● EXERCISE: Top to bottom, give the entries again exactly as written.

────

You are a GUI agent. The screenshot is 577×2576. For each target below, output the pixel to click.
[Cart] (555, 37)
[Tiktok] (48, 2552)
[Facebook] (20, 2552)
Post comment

────

● RESPONSE TO THE EXERCISE:
You are a GUI agent. The screenshot is 577×2576. For each target below, output the pixel to click.
[Cart] (555, 37)
[Tiktok] (48, 2552)
[Facebook] (20, 2552)
Post comment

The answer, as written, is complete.